Friday 8 June 2018

Territorial disputes: Crimea (Part 10) [Post 75]


We introduced yesterday the colourable claim based on law in the context of Crimea. For a notion of “colourable claim” based on a historical claim and based on law see or previous posts this week.





 
Amongst other legal issues concerning Crimea, we referred yesterday to the Budapest Memorandum. Regardless of the discussion about the legal or political value of this international document, it is important to distinguish two concepts: sovereignty and self-determination. In international relations, self-determination is a principle that allows a certain group of people who live in a given territory to have the right to decide who will govern them. Although both are legal and political concepts, sovereignty gives priority to the State whereas self-determination gives preeminent place to the people. The notion of territorial integrity is directly linked to the concept of state sovereignty since nowadays sovereignty is territorially defined.

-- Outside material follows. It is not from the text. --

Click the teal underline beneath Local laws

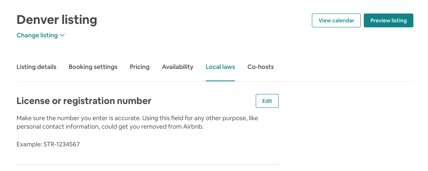point(220,81)
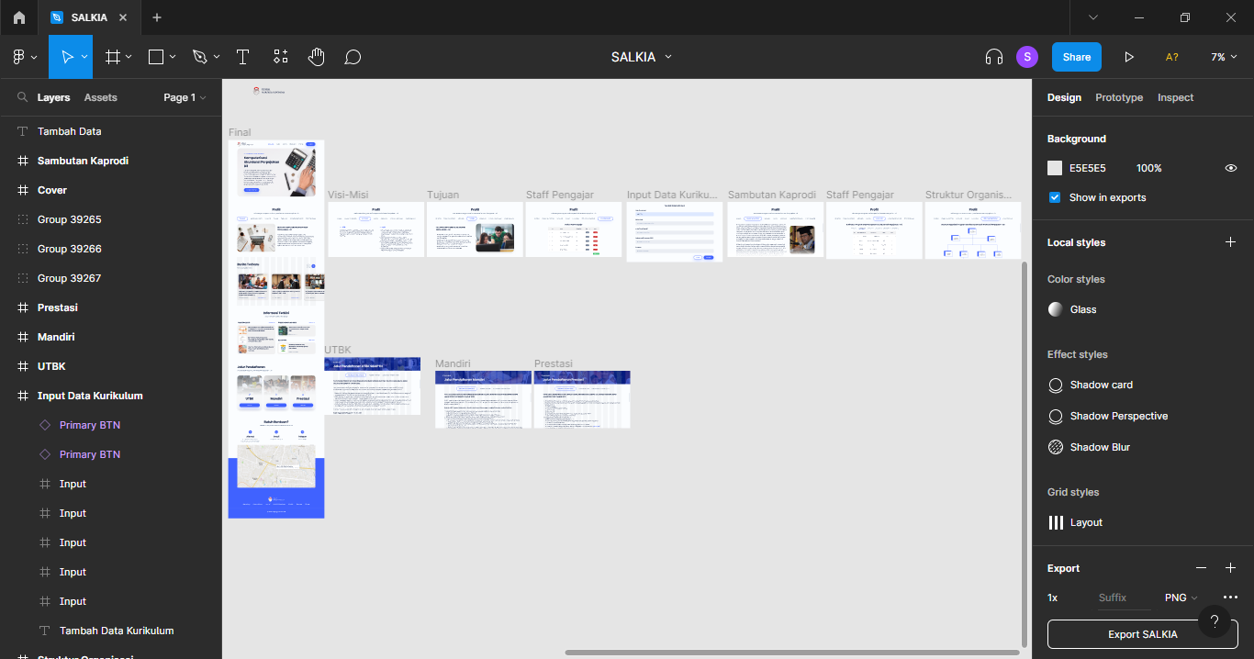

To sum up the legal issues in relation to this TERRITORIAL DISPTUTE: Russia and Ukraine support their claims using different approaches. Russia claims to protect the self-determination right of the people in Crimea while Ukraine claims the violation of their territorial integrity.


A few points of interest relevant to Crimea, territorial integrity and self-determination:

Contrary to what one might initially think, the underlying premise of the territorial integrity norm is not a commitment to separateness but a commitment to a global political order in which people have excised a major source of international violence. In this sense mutually recognized and respected boundaries are not what separate peoples but what binds them together.”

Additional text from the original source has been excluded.